▶ **ACTION ITEM**
Will you output the entries below exactly, skipping every image they contain?

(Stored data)
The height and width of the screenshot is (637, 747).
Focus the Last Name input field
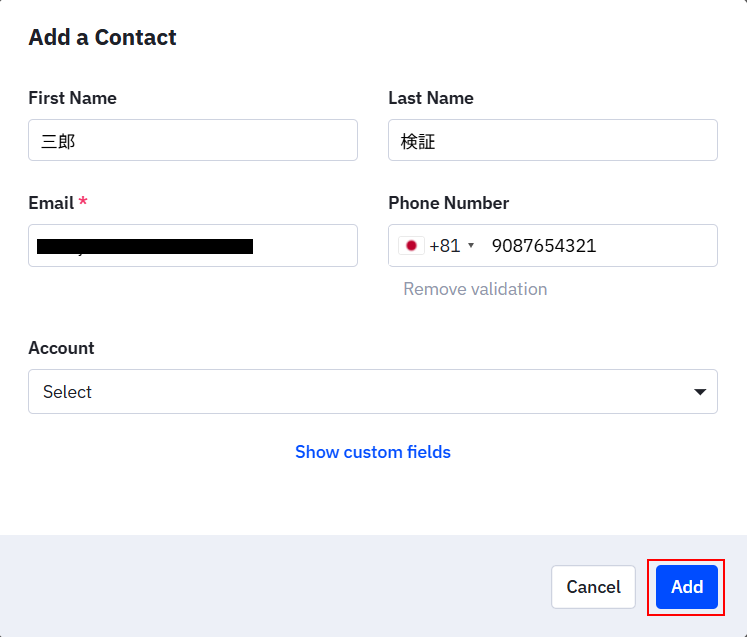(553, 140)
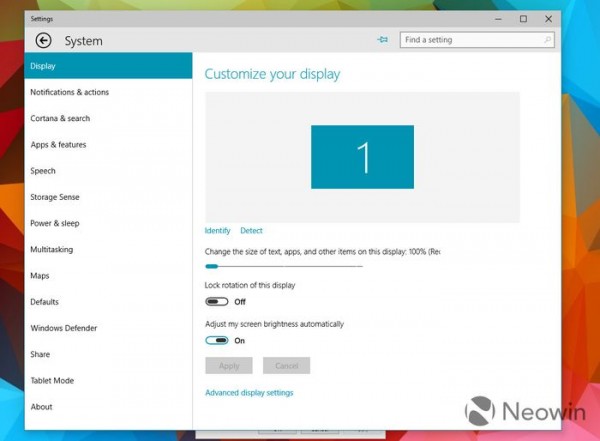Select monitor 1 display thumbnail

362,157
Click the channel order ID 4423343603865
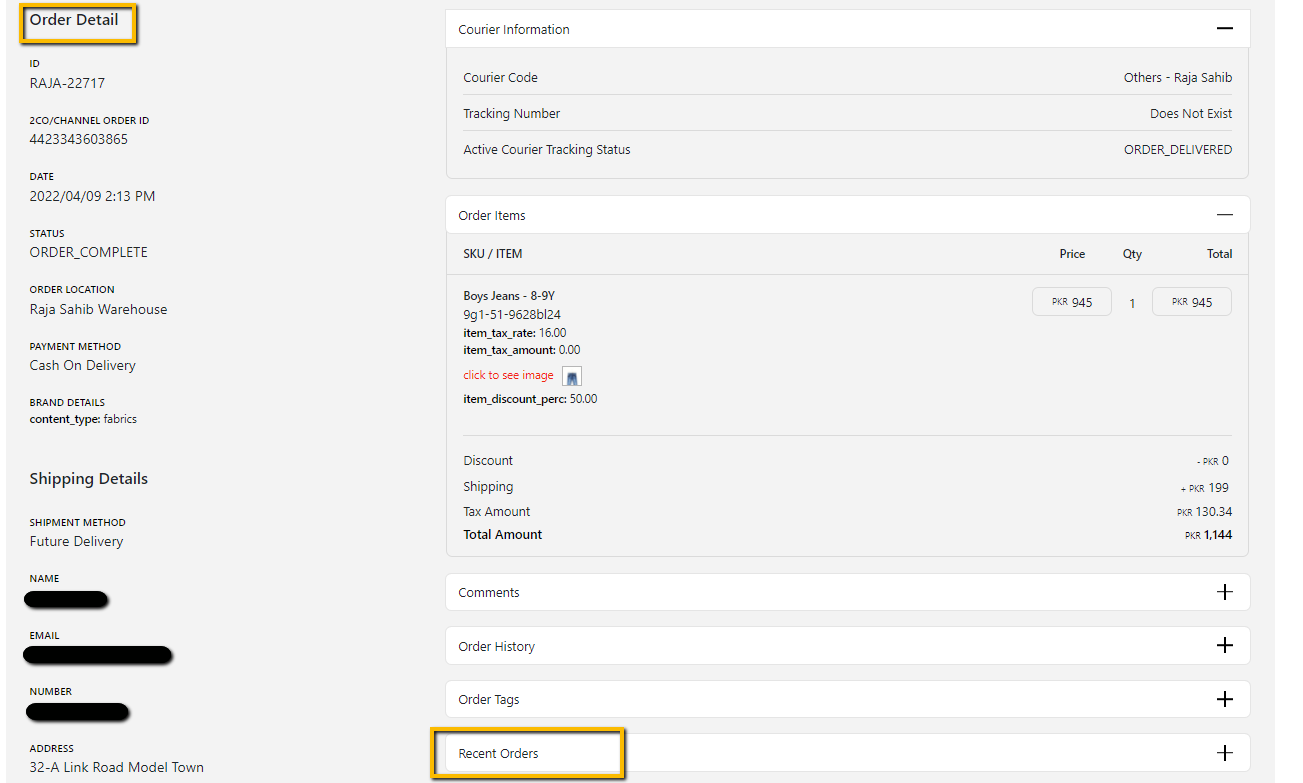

▶ **TASK ANSWER**
The height and width of the screenshot is (637, 747).
Focus the Last Name input field
(553, 140)
Select monitor 1 display thumbnail

362,157
Click the channel order ID 4423343603865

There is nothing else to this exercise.